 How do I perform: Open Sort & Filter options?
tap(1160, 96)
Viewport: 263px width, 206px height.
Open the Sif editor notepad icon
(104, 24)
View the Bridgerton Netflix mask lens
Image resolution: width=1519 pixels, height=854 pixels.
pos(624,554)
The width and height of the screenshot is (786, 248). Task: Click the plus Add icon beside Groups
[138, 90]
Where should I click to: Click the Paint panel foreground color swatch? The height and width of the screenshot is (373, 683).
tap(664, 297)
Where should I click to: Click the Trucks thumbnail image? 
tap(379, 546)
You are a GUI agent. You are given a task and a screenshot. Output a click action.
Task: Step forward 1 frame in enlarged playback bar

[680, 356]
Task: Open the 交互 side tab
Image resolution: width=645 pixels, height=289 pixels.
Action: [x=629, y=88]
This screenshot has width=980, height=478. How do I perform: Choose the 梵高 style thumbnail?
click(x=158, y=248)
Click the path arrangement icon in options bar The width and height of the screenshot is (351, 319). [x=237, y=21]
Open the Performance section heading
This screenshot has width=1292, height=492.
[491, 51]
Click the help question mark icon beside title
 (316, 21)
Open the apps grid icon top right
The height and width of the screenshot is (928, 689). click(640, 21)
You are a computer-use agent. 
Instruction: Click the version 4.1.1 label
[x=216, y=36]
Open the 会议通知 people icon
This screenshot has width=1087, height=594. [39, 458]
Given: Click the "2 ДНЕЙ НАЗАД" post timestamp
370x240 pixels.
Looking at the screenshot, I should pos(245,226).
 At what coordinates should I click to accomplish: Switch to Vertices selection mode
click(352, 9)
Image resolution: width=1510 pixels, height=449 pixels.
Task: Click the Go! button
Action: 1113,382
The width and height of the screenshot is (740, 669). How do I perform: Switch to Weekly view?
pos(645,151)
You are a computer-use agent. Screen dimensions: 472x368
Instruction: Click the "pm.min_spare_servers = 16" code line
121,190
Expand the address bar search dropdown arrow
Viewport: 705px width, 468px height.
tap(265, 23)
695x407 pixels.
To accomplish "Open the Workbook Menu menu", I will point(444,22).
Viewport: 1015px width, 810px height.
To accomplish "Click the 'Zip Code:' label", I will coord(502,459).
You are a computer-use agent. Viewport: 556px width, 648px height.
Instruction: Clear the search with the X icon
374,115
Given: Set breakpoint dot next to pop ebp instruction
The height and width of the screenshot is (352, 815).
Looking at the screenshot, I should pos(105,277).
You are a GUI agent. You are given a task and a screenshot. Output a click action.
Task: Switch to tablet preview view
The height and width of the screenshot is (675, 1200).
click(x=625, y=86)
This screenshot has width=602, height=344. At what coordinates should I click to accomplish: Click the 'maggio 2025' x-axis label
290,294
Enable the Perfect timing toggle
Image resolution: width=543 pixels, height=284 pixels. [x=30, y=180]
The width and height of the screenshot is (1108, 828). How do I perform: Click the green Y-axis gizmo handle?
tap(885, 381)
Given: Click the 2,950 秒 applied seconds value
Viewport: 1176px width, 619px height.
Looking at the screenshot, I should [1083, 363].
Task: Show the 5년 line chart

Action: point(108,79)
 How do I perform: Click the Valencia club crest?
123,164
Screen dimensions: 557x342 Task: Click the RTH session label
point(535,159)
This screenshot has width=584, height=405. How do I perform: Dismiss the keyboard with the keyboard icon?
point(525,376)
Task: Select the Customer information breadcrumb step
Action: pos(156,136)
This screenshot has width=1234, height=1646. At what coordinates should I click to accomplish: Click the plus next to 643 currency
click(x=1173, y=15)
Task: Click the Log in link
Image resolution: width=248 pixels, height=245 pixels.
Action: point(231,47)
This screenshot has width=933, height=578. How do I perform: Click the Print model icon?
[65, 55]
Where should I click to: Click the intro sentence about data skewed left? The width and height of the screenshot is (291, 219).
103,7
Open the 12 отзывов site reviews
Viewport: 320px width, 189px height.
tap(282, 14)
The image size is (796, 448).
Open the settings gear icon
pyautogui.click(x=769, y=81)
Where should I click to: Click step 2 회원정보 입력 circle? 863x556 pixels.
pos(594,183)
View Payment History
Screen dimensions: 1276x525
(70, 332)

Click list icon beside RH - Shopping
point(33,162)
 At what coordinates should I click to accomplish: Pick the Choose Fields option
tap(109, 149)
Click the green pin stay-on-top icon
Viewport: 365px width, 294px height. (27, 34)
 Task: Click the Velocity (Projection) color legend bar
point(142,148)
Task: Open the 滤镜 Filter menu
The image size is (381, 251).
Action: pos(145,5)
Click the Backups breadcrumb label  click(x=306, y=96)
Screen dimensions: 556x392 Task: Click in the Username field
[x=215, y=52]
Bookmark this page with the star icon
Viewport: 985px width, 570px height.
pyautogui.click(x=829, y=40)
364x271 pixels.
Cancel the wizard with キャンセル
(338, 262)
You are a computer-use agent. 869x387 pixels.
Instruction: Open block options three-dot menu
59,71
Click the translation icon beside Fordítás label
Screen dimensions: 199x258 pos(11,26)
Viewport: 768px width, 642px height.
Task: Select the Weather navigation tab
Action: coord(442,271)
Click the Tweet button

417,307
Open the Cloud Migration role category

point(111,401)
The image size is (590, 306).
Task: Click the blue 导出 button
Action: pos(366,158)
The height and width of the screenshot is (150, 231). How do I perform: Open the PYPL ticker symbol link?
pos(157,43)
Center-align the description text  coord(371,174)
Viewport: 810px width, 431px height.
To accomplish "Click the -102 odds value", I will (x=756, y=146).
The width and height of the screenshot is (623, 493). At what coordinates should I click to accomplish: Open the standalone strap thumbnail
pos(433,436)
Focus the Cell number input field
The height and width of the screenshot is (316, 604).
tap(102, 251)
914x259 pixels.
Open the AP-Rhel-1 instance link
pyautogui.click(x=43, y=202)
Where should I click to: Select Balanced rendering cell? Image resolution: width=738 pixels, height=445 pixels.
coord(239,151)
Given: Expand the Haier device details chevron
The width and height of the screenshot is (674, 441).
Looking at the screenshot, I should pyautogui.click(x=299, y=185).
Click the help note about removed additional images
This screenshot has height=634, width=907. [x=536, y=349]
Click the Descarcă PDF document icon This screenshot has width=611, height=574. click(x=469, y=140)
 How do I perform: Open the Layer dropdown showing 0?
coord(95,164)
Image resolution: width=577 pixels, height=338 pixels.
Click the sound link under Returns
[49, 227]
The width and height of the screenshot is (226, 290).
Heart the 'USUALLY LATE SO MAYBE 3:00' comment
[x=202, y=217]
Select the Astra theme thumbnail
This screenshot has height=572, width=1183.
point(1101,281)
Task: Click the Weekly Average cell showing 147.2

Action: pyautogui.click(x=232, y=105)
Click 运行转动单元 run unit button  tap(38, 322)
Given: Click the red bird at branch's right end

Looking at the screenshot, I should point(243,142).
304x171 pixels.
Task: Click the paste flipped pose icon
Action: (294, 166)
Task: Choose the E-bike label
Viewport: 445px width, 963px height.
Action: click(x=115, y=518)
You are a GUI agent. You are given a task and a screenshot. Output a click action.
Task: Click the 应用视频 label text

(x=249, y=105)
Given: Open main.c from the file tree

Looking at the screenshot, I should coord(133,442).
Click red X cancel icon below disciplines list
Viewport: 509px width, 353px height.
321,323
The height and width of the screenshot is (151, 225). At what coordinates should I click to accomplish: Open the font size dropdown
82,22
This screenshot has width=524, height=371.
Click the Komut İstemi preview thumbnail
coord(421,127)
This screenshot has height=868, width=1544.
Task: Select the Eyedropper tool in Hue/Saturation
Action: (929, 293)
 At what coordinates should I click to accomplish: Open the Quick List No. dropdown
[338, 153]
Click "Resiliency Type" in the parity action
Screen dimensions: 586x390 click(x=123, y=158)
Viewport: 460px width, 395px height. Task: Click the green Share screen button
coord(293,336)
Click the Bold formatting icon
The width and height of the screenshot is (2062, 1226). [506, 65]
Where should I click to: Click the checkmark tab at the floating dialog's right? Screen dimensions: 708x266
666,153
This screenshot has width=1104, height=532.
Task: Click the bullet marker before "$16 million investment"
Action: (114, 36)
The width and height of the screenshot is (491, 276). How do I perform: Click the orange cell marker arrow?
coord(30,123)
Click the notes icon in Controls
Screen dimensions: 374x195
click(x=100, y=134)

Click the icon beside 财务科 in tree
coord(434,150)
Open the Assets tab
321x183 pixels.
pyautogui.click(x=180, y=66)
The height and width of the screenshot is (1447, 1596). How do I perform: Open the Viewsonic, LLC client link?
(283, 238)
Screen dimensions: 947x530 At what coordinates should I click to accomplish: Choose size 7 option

### Exercise requirements
Output should match, line for line, the stretch of the material above from the line holding "View Payment History" through the line holding "Bookmark this page with the star icon".

### Answer box
View Payment History
Screen dimensions: 1276x525
(70, 332)

Click list icon beside RH - Shopping
point(33,162)
 At what coordinates should I click to accomplish: Pick the Choose Fields option
tap(109, 149)
Click the green pin stay-on-top icon
Viewport: 365px width, 294px height. (27, 34)
 Task: Click the Velocity (Projection) color legend bar
point(142,148)
Task: Open the 滤镜 Filter menu
The image size is (381, 251).
Action: pos(145,5)
Click the Backups breadcrumb label  click(x=306, y=96)
Screen dimensions: 556x392 Task: Click in the Username field
[x=215, y=52]
Bookmark this page with the star icon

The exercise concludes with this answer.